Diabeł westchnął ciężko. On też od dłuższego czasu głowił się nad wyjściem z impasu, w jakim się znaleźli.
– Wiesz… to zadziała tylko pod warunkiem, że pod tym kamieniem są jego szczątki – zauważył trzeźwo. – A to wcale nie jest takie pewne.
– Może jednak powinniśmy pogadać z księdzem? – zapytała. – Może wystarczy, że przyjdzie i skropi wszystko wodą święconą…?
– Mówię ci, tu jest potrzebny raczej jakiś japoński mnich. Ciągle jeszcze nie znalazłem nikogo, kto by się nadawał.
Adam był tym bardzo zmartwiony. Nie spodziewał się, że w Bieszczadach okaże się to tak trudnym zadaniem. Wyglądało na to, że będzie musiał wyruszyć w dalszą podróż, do Krakowa lub Warszawy.
– Poza tym nie wiem do końca, jaki to powinien być mnich – marudził dalej diabeł.
– Nie rozumiem – odparła.
– Japonia jest… – Urwał, szukając odpowiedniego słowa. – Ona jest złożona. U nas to proste: woła się księdza, ewentualnie egzorcystę, i tyle, a tam…
– Chyba nadal nie rozumiem – przyznała Ewa.
– Odkąd się dowiedzieliśmy, że mamy problem z japońskim demonem… – zaczął.

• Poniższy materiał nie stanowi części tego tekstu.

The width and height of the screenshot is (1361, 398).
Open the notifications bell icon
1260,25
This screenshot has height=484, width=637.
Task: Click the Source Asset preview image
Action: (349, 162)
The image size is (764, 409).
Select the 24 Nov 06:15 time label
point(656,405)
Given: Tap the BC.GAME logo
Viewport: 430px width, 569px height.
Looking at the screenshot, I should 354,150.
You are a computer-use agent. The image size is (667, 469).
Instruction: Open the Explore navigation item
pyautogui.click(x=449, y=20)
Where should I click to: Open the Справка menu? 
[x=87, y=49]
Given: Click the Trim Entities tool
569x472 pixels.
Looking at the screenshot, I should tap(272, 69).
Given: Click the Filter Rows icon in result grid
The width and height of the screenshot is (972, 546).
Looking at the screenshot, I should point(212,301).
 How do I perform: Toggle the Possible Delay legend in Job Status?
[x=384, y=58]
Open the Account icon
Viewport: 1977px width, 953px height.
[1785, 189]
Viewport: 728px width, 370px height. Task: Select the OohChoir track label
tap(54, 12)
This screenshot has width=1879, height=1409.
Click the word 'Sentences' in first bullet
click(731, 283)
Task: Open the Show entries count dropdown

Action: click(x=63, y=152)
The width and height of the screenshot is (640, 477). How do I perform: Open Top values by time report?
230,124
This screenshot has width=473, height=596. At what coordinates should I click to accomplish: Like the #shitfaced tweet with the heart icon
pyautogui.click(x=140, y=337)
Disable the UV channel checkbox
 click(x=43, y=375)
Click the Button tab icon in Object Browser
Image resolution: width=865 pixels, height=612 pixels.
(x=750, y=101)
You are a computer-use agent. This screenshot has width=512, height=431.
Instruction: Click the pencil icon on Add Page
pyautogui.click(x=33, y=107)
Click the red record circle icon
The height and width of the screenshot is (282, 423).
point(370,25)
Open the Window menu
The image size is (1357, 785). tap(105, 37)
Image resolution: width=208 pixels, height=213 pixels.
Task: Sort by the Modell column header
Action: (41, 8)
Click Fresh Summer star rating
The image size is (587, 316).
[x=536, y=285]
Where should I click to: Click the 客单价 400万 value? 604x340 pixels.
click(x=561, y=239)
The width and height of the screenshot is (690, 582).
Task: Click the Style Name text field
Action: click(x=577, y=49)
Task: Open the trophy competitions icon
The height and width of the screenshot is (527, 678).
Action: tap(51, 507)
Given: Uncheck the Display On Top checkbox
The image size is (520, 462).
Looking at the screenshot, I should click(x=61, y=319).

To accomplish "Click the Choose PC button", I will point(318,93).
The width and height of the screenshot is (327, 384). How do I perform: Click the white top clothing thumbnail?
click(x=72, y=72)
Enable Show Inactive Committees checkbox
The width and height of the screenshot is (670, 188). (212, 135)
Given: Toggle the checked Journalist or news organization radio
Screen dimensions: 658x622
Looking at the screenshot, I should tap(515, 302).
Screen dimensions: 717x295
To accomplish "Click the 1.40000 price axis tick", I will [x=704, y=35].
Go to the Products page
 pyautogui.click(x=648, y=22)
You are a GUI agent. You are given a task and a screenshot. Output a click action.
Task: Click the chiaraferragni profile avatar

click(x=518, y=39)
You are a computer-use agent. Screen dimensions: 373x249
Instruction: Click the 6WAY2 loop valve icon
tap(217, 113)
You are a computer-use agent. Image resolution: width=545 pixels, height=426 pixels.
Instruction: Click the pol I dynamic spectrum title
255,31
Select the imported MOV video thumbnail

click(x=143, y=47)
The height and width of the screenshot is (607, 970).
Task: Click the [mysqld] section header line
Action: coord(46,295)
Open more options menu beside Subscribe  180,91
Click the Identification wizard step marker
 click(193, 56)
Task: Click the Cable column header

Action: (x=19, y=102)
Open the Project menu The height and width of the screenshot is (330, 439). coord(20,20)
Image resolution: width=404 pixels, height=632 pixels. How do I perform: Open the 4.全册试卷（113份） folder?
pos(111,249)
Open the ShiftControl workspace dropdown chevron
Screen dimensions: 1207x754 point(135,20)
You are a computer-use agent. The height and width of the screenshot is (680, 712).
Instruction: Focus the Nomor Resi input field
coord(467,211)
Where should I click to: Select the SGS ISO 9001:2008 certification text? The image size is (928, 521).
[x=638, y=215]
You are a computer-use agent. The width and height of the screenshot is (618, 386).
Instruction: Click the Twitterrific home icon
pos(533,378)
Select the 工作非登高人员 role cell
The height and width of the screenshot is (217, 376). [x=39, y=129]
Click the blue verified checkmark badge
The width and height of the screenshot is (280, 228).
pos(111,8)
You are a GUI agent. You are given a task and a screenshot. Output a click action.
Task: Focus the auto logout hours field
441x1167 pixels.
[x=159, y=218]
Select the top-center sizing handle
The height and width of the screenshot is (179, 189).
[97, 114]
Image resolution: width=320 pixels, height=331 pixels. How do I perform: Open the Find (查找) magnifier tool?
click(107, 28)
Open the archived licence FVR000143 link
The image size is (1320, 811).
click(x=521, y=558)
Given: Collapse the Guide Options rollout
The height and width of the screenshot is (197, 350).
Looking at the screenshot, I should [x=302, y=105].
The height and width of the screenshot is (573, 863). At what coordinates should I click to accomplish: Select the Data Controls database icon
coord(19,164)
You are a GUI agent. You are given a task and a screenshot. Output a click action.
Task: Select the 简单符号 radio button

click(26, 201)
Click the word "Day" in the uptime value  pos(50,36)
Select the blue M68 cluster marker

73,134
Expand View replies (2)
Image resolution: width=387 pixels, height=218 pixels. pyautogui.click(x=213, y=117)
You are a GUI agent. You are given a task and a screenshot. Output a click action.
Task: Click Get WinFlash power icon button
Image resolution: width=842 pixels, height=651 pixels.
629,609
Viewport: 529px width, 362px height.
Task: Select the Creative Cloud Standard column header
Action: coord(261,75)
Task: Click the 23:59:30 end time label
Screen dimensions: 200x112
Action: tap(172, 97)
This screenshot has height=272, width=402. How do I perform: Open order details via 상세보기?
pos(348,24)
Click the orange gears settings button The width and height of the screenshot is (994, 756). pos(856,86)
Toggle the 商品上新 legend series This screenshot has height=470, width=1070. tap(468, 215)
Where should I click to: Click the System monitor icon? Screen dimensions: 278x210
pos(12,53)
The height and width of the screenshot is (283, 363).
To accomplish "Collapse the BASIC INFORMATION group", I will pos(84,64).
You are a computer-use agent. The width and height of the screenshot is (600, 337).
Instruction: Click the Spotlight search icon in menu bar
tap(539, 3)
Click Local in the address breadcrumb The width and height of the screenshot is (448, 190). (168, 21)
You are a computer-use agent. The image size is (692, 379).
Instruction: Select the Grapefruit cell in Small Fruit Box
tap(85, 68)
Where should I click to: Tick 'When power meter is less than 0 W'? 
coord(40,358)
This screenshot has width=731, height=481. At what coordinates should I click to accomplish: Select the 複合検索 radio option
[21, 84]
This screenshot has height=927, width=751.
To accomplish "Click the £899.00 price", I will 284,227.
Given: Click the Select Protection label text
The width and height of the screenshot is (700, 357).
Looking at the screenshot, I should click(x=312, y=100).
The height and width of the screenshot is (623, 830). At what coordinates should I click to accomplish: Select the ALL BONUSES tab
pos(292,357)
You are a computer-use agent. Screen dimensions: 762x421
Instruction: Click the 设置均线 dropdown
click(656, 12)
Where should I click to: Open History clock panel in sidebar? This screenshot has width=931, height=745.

Ewa w duchu westchnęła. Znała ten bajarski ton. Zapowiadało się na dłuższą pogawędkę. Jednak nie miała przecież niczego ciekawszego do roboty.
– Przeczytałem bardzo dużo różnych źródeł na temat wierzeń Japończyków. Obiecałem ci, że się dokształcę, i się dokształciłem. Powiem ci, że mają tam z mojego diabelskiego punktu widzenia lekki bałagan. Bo zobacz, w shintoizmie wierzą głównie w _kami_, czyli bóstwa należące do, teoretycznie, świata duchów. Tylko że tych _kami_ to jest podobno osiem milionów. Rozumiesz? Osiem milionów bogów i bogiń.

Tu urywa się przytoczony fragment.